An Ode to Herman Cromwell.Thursday, December 06, 2012
I blame my dad, really. For this strange fascination I have with naming things. Cars, mostly. Although there have been the odd plant and many a fish that have also acquired names too. Growing up, whenever we would get a new-to-us car, my dad would always parade around, trying to decide on what we would call it. And there was a system. Whatever kind of car it was played a role in what its name would be. For example, take the little Datsun truck my Dad had before I was born. It was named Doby Datsun. Or the Mazda we owned a few years ago? That was aptly named Moby the Mazda.
Which is why when I bought my first silver Honda Civic in college, I quickly named it Herbert Cromwell. Don't ask me where that name came from, because I don't really know. All I remember is that it fit the car naming "rules" we seemed to have, and it stuck. I loved that car. Everything about it.
So when I wrecked it 4 years ago, I ended up buying another used Honda Civic. Almost the exact same car. In fact, the second one I bought was also silver - not intentionally - it's just how it happened. And just as the first had been named, I quickly named the second, for it surely could not have the same name, even though it looked almost identical! That car became Herman Churchill - although Max always jokingly called it Heathcliff.

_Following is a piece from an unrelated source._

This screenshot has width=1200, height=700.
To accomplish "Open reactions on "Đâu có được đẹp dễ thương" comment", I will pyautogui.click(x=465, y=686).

A few weeks ago, we made the decision to go back to being a 1-car family. We knew it was time to sell the van we acquired about a year ago, and that it was time to purchase a newer vehicle. This meant that we would also have to sell the Civic, in order to financially make the whole transaction possible. We knew that buying a newer vehicle meant that we couldn't afford having two vehicles, so as sad as it was to see the Civic go, we knew it was the right and wisest choice.
We sold Herman last week. Which was a big answer to prayer. And also, if I am honest, a little bit sad for me. I have had a silver Honda Civic for over 5 years - and although I understand that a car is just a possession and has no lasting eternal value in my life, that little car has seen me through many seasons. It is weaved into my history of the past few years.
That was the car that drove me back and forth to Fargo for a last semester at NDSU. That was the car that took me on a new adventure at the U of M. That was the car that I drove to my first day of work at the coffee shop where I met Max. That was the car that held a sweet surprise - Matti the Leader Dog - who blessed our life so much in her last, elderly year. That was the car that witnessed two young punk college kids falling in love. That was the car that I drove, with shaking hands and a trembling heart, to Target, where I purchased the pregnancy test that told me Eliana was on her way. That was the car that I sat in many a day during that pregnancy, pouring my heart out to God. That was the car that I drove home after Max left for boot camp, sobbing my eyes out, wondering how I would ever go more than a few days without him. That was the car that safely brought each of my sweet babies home from the hospital. That was the car that got painted on when we were married, and took a glowing Groom and his Bride home. That was the car that brought a young and inexperienced military wife and her two babies across the country, to a new home in NC. That was the car that heard many a prayer and cry from a wife of a deployed Marine. That was the car that embraced strewn toys and cheerios and snot from precious, growing babes. That was the car that picked up our beloved husband and Daddy from his year-long deployment. That was the car that led us on many family adventures, from trips across the state to visits at the local Aquarium or park. That was the car that drove us quickly to the hospital when Ezra hurt his hand. That was the car that took a young family to church or Dunkin Donuts or work or the grocery store. That was the car that we drove when we found out we were becoming a family of 5. That was the car that has seen us through our first few years as a little family, trying to figure out this thing called marriage and parenthood and life.
That was a good little car. And although I won't miss it physically or financially, I will miss it. For the way that it has marked my life. And the way that it saw me through multiple seasons, good and bad, hard and easy, scary and joyful.
Good-bye my dear little Herman Cromwell. I will not forget you and your shiny silver self.